Dataset records:
_ _ _ _ _ _ _

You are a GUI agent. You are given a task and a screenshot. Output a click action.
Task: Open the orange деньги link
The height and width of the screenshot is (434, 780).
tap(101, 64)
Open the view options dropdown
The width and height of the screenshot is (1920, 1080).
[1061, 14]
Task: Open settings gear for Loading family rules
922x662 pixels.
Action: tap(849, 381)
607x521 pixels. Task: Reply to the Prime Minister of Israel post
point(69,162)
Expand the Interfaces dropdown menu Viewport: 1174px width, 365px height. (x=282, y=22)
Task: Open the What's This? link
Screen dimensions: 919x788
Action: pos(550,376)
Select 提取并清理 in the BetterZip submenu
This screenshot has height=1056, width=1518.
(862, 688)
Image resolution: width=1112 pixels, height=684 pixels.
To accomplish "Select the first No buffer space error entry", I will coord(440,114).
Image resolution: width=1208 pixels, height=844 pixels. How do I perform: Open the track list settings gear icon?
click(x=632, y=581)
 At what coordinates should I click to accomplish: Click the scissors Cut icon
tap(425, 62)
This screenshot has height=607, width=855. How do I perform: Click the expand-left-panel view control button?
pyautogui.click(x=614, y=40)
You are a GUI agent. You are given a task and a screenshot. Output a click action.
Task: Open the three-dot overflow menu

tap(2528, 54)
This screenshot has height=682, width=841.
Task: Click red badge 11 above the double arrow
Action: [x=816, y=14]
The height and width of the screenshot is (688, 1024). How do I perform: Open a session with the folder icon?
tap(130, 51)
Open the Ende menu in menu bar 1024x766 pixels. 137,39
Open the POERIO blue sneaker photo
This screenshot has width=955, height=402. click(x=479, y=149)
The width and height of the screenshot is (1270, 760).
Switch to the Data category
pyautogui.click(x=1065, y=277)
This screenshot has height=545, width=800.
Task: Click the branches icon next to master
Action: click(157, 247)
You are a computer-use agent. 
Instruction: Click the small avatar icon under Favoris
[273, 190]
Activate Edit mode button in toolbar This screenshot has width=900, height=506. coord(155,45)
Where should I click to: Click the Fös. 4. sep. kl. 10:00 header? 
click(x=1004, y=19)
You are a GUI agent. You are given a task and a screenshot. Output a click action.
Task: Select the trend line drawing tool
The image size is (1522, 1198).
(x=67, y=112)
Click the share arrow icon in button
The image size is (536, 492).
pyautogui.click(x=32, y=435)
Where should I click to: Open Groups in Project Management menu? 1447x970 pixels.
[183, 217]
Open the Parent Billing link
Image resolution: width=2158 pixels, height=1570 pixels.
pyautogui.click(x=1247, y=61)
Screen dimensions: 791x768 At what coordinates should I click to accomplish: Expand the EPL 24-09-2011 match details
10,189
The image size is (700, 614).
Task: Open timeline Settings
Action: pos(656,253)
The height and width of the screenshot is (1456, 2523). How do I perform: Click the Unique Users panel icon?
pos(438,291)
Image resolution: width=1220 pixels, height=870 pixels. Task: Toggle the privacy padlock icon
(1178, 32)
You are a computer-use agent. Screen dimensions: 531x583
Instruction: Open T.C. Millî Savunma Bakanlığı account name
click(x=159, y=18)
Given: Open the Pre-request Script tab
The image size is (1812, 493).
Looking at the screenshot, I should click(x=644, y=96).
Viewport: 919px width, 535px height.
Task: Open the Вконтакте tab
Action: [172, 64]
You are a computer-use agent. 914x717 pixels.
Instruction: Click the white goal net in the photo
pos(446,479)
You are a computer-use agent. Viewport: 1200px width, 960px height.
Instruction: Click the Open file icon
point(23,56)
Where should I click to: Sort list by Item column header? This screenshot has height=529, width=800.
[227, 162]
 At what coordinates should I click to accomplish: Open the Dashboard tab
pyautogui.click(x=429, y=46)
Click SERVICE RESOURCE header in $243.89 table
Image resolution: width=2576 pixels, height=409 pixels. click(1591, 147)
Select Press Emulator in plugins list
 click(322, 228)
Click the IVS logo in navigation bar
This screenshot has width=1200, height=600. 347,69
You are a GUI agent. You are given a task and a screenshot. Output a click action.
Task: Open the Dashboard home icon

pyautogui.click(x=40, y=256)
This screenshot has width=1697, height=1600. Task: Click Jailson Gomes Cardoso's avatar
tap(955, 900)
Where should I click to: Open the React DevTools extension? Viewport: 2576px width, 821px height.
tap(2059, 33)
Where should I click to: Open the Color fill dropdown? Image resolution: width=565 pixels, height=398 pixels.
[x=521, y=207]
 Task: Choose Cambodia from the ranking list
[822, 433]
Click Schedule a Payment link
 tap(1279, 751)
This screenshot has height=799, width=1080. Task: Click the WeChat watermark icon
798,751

_ _ _ _ _ _ _

### [Problem to solve]
Reproduce all of the data above, line for line and without any change.

### [The response]
You are a GUI agent. You are given a task and a screenshot. Output a click action.
Task: Open the orange деньги link
The height and width of the screenshot is (434, 780).
tap(101, 64)
Open the view options dropdown
The width and height of the screenshot is (1920, 1080).
[1061, 14]
Task: Open settings gear for Loading family rules
922x662 pixels.
Action: tap(849, 381)
607x521 pixels. Task: Reply to the Prime Minister of Israel post
point(69,162)
Expand the Interfaces dropdown menu Viewport: 1174px width, 365px height. (x=282, y=22)
Task: Open the What's This? link
Screen dimensions: 919x788
Action: pos(550,376)
Select 提取并清理 in the BetterZip submenu
This screenshot has height=1056, width=1518.
(862, 688)
Image resolution: width=1112 pixels, height=684 pixels.
To accomplish "Select the first No buffer space error entry", I will coord(440,114).
Image resolution: width=1208 pixels, height=844 pixels. How do I perform: Open the track list settings gear icon?
click(x=632, y=581)
 At what coordinates should I click to accomplish: Click the scissors Cut icon
tap(425, 62)
This screenshot has height=607, width=855. How do I perform: Click the expand-left-panel view control button?
pyautogui.click(x=614, y=40)
You are a GUI agent. You are given a task and a screenshot. Output a click action.
Task: Open the three-dot overflow menu

tap(2528, 54)
This screenshot has height=682, width=841.
Task: Click red badge 11 above the double arrow
Action: [x=816, y=14]
The height and width of the screenshot is (688, 1024). How do I perform: Open a session with the folder icon?
tap(130, 51)
Open the Ende menu in menu bar 1024x766 pixels. 137,39
Open the POERIO blue sneaker photo
This screenshot has width=955, height=402. click(x=479, y=149)
The width and height of the screenshot is (1270, 760).
Switch to the Data category
pyautogui.click(x=1065, y=277)
This screenshot has height=545, width=800.
Task: Click the branches icon next to master
Action: click(157, 247)
You are a computer-use agent. 
Instruction: Click the small avatar icon under Favoris
[273, 190]
Activate Edit mode button in toolbar This screenshot has width=900, height=506. coord(155,45)
Where should I click to: Click the Fös. 4. sep. kl. 10:00 header? 
click(x=1004, y=19)
You are a GUI agent. You are given a task and a screenshot. Output a click action.
Task: Select the trend line drawing tool
The image size is (1522, 1198).
(x=67, y=112)
Click the share arrow icon in button
The image size is (536, 492).
pyautogui.click(x=32, y=435)
Where should I click to: Open Groups in Project Management menu? 1447x970 pixels.
[183, 217]
Open the Parent Billing link
Image resolution: width=2158 pixels, height=1570 pixels.
pyautogui.click(x=1247, y=61)
Screen dimensions: 791x768 At what coordinates should I click to accomplish: Expand the EPL 24-09-2011 match details
10,189
The image size is (700, 614).
Task: Open timeline Settings
Action: pos(656,253)
The height and width of the screenshot is (1456, 2523). How do I perform: Click the Unique Users panel icon?
pos(438,291)
Image resolution: width=1220 pixels, height=870 pixels. Task: Toggle the privacy padlock icon
(1178, 32)
You are a computer-use agent. Screen dimensions: 531x583
Instruction: Open T.C. Millî Savunma Bakanlığı account name
click(x=159, y=18)
Given: Open the Pre-request Script tab
The image size is (1812, 493).
Looking at the screenshot, I should click(x=644, y=96).
Viewport: 919px width, 535px height.
Task: Open the Вконтакте tab
Action: [172, 64]
You are a computer-use agent. 914x717 pixels.
Instruction: Click the white goal net in the photo
pos(446,479)
You are a computer-use agent. Viewport: 1200px width, 960px height.
Instruction: Click the Open file icon
point(23,56)
Where should I click to: Sort list by Item column header? This screenshot has height=529, width=800.
[227, 162]
 At what coordinates should I click to accomplish: Open the Dashboard tab
pyautogui.click(x=429, y=46)
Click SERVICE RESOURCE header in $243.89 table
Image resolution: width=2576 pixels, height=409 pixels. click(1591, 147)
Select Press Emulator in plugins list
 click(322, 228)
Click the IVS logo in navigation bar
This screenshot has width=1200, height=600. 347,69
You are a GUI agent. You are given a task and a screenshot. Output a click action.
Task: Open the Dashboard home icon

pyautogui.click(x=40, y=256)
This screenshot has width=1697, height=1600. Task: Click Jailson Gomes Cardoso's avatar
tap(955, 900)
Where should I click to: Open the React DevTools extension? Viewport: 2576px width, 821px height.
tap(2059, 33)
Where should I click to: Open the Color fill dropdown? Image resolution: width=565 pixels, height=398 pixels.
[x=521, y=207]
 Task: Choose Cambodia from the ranking list
[822, 433]
Click Schedule a Payment link
 tap(1279, 751)
This screenshot has height=799, width=1080. Task: Click the WeChat watermark icon
798,751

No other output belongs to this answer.